[FRIAM] A longer response to Dave's question

uǝlƃ ☣ gepropella at gmail.com
Mon Feb 24 15:17:07 EST 2020


Those clinical trials *are* targeting lessons that can be learned/applied about/within sober life. Plus, it's naive to even disjointly separate sober life from drunken life ... any more than it would be to separate, say, Ca+-deficient life from Ca+ life. Alcohol (and opiates) is used by humans similarly to the way many animals use mind-altering substances. This sober-drunk dichotomy you're assuming is paper thin, if it exists at all.

It's almost as if you're saying that, for example, depressed people should just buck up, smile more, and behave like non-depressed people. This is why we have a "disease model of alcoholism" (with which I *disagree* but *support*) ... because for so long, what it seems like you're calling Apollonians argued that alcoholism is a *moral* failing. That disease model would not be necessary if we would simply abandon the false sober-drunk dichotomy.  Maybe we extend it to those of us with cancer. If we just had the right attitude, maybe we wouldn't have gotten cancer? I don't know. It just seems that your argument is kinda weird.


On 2/24/20 11:58 AM, thompnickson2 at gmail.com wrote:
> I don't think Eric is talking about the reliability of what happens when one get's drunk;  I think he is talking about the applicability of lessons one might learn while being drunk to life when one is NOT drunk.  I suppose one might ask why am I privileging sobriety?  Isn't it also the case that the lessons I learn while NOT drunk have limited applicability to life while drunk? Why not focus on that?

PROVIDED DATA:
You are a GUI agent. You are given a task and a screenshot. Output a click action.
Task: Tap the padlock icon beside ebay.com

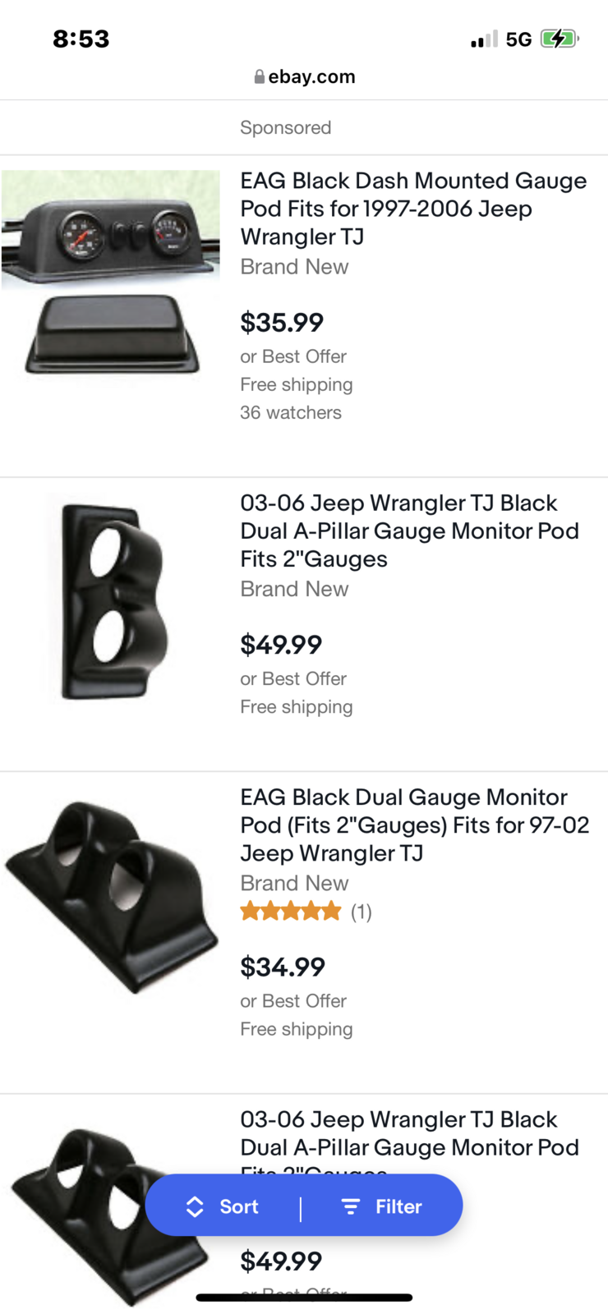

PROMPT 1: In the FRIAM post, please write down the passage between "On 2/24/20 11:58" and "focus on that?", inclusive.
PROMPT 2: List every word in the FRIAM post that is set off with asterisks for emphasis.

ANSWER 1:
On 2/24/20 11:58 AM, thompnickson2 at gmail.com wrote:
> I don't think Eric is talking about the reliability of what happens when one get's drunk;  I think he is talking about the applicability of lessons one might learn while being drunk to life when one is NOT drunk.  I suppose one might ask why am I privileging sobriety?  Isn't it also the case that the lessons I learn while NOT drunk have limited applicability to life while drunk? Why not focus on that?

ANSWER 2: are, disagree, support, moral